[Exercise prompt]
Pick out each line of the data below that contains the word "height", and copy those lines in full.

(Word and item position data)

▬▬▬

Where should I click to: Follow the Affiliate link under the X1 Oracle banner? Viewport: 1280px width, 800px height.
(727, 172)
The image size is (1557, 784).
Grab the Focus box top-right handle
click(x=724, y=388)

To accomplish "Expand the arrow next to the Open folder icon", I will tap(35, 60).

▬▬▬

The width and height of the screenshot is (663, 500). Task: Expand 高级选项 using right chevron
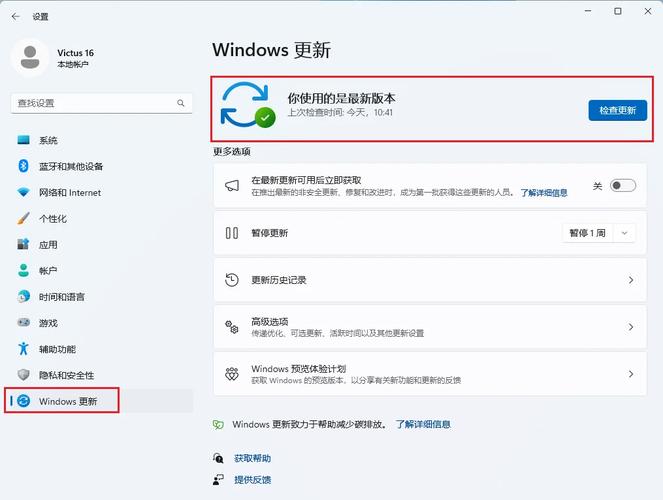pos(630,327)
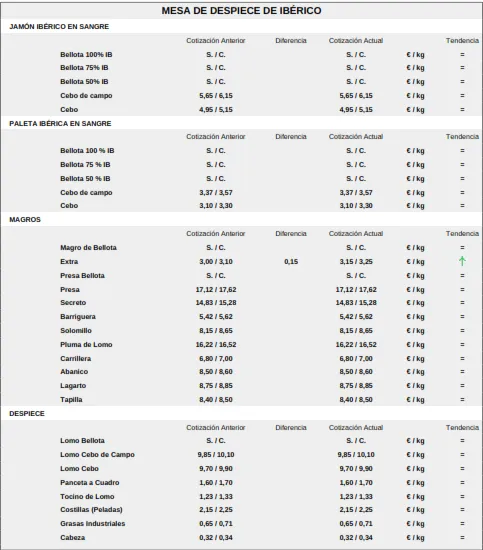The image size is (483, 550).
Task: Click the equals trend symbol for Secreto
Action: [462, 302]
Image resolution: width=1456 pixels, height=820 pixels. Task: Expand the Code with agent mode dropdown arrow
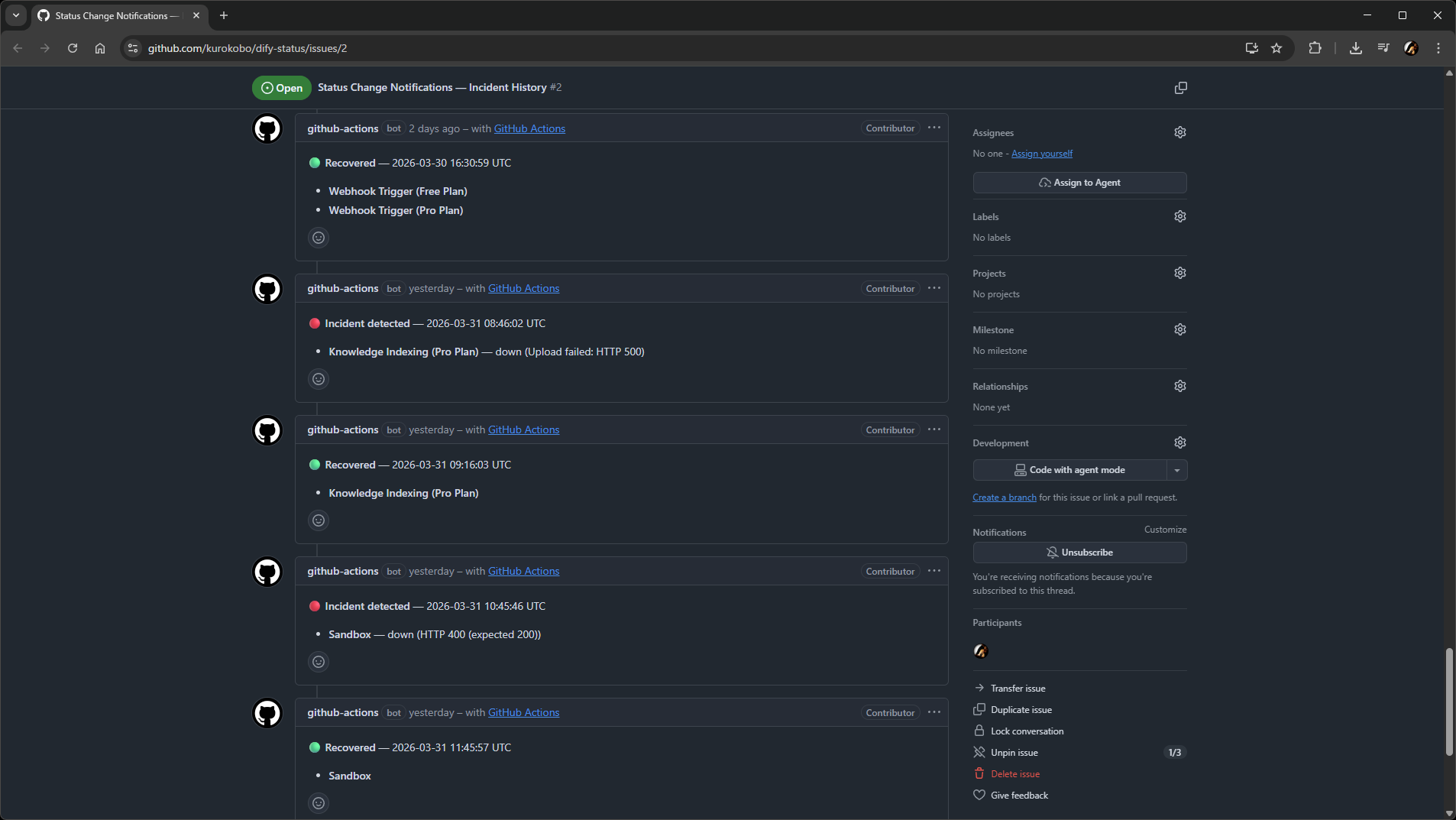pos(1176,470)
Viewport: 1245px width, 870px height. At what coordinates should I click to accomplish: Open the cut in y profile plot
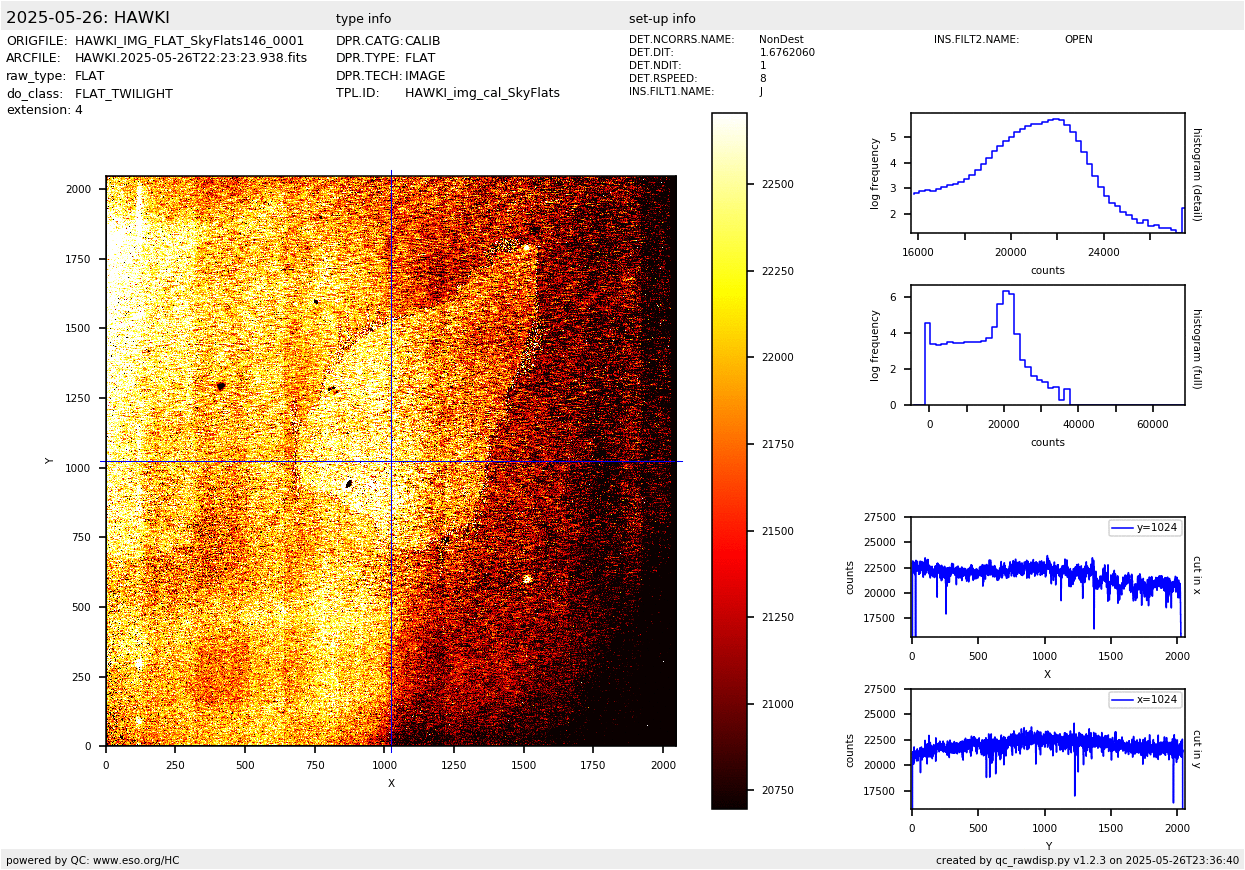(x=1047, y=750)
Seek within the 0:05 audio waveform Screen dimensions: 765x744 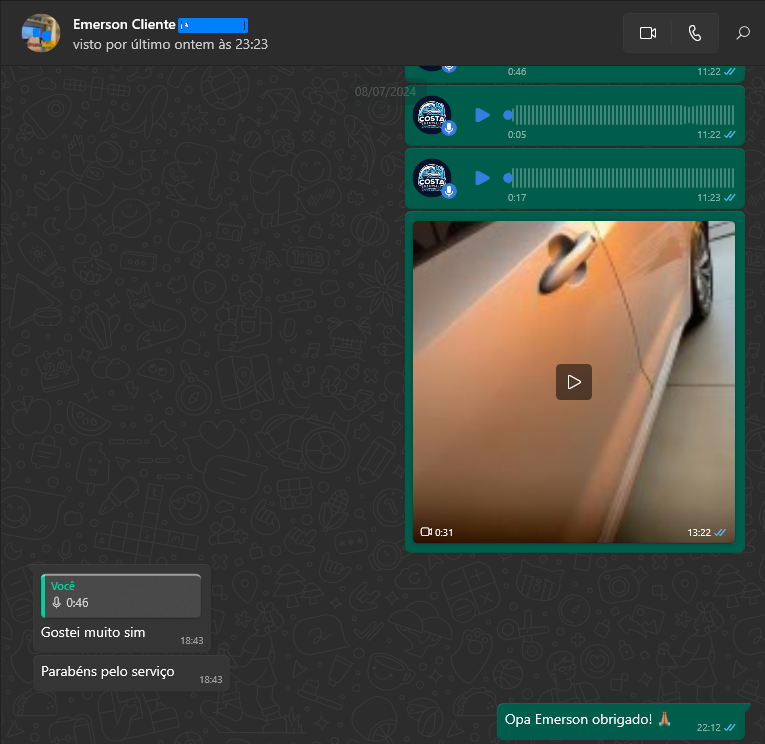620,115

▬▬▬

[Answer to this problem]
Where should I click to: Follow the Affiliate link under the X1 Oracle banner? Viewport: 1280px width, 800px height.
The width and height of the screenshot is (663, 500). Task: Expand 高级选项 using right chevron
Image resolution: width=1456 pixels, height=820 pixels. Task: Expand the Code with agent mode dropdown arrow
Viewport: 1245px width, 870px height. At what coordinates should I click to accomplish: Open the cut in y profile plot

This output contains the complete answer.